Exactly the lines from the one that holds "The height and width of the screenshot is (862, 1138)." to the end of the data below: retype these and nothing else.

Data extracted from a collection
○ ○ ○ ○

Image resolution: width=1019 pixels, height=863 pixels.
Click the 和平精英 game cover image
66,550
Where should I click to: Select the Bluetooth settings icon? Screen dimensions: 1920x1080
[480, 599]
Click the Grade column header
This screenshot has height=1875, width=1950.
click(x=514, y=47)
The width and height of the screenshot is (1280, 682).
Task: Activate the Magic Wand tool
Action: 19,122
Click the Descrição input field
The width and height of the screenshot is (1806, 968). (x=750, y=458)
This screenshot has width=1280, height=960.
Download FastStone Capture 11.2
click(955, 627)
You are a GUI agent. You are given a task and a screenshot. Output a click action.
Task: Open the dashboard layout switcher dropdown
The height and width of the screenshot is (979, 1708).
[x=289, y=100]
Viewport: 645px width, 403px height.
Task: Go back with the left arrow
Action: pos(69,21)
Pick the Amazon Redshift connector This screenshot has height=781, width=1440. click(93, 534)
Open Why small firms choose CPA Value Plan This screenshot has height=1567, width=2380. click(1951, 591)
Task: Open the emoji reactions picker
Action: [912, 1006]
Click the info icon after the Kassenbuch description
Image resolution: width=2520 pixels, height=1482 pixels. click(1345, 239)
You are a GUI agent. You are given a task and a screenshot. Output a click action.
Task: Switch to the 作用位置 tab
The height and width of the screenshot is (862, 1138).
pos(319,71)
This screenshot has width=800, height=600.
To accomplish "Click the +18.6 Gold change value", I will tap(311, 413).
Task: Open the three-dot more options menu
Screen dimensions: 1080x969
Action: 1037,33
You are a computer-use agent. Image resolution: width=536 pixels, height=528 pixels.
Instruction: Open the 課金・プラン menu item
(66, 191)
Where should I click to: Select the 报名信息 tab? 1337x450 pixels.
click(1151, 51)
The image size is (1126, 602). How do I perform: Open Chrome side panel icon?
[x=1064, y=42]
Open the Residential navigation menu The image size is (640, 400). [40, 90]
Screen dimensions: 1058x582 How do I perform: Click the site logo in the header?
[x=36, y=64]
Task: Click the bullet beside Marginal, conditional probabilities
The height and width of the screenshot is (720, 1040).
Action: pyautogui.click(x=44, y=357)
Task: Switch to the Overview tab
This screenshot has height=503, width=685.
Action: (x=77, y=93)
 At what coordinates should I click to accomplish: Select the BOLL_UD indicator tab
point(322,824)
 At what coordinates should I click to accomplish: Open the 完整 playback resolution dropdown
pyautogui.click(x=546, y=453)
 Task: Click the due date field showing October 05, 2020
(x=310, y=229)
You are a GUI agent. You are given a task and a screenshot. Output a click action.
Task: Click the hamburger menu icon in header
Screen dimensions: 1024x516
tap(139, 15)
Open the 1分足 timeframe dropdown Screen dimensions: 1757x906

○ ○ ○ ○

> **Exercise response**
The height and width of the screenshot is (862, 1138).
pos(319,71)
This screenshot has width=800, height=600.
To accomplish "Click the +18.6 Gold change value", I will tap(311, 413).
Task: Open the three-dot more options menu
Screen dimensions: 1080x969
Action: 1037,33
You are a computer-use agent. Image resolution: width=536 pixels, height=528 pixels.
Instruction: Open the 課金・プラン menu item
(66, 191)
Where should I click to: Select the 报名信息 tab? 1337x450 pixels.
click(1151, 51)
The image size is (1126, 602). How do I perform: Open Chrome side panel icon?
[x=1064, y=42]
Open the Residential navigation menu The image size is (640, 400). [40, 90]
Screen dimensions: 1058x582 How do I perform: Click the site logo in the header?
[x=36, y=64]
Task: Click the bullet beside Marginal, conditional probabilities
The height and width of the screenshot is (720, 1040).
Action: pyautogui.click(x=44, y=357)
Task: Switch to the Overview tab
This screenshot has height=503, width=685.
Action: (x=77, y=93)
 At what coordinates should I click to accomplish: Select the BOLL_UD indicator tab
point(322,824)
 At what coordinates should I click to accomplish: Open the 完整 playback resolution dropdown
pyautogui.click(x=546, y=453)
 Task: Click the due date field showing October 05, 2020
(x=310, y=229)
You are a GUI agent. You are given a task and a screenshot. Output a click action.
Task: Click the hamburger menu icon in header
Screen dimensions: 1024x516
tap(139, 15)
Open the 1分足 timeframe dropdown Screen dimensions: 1757x906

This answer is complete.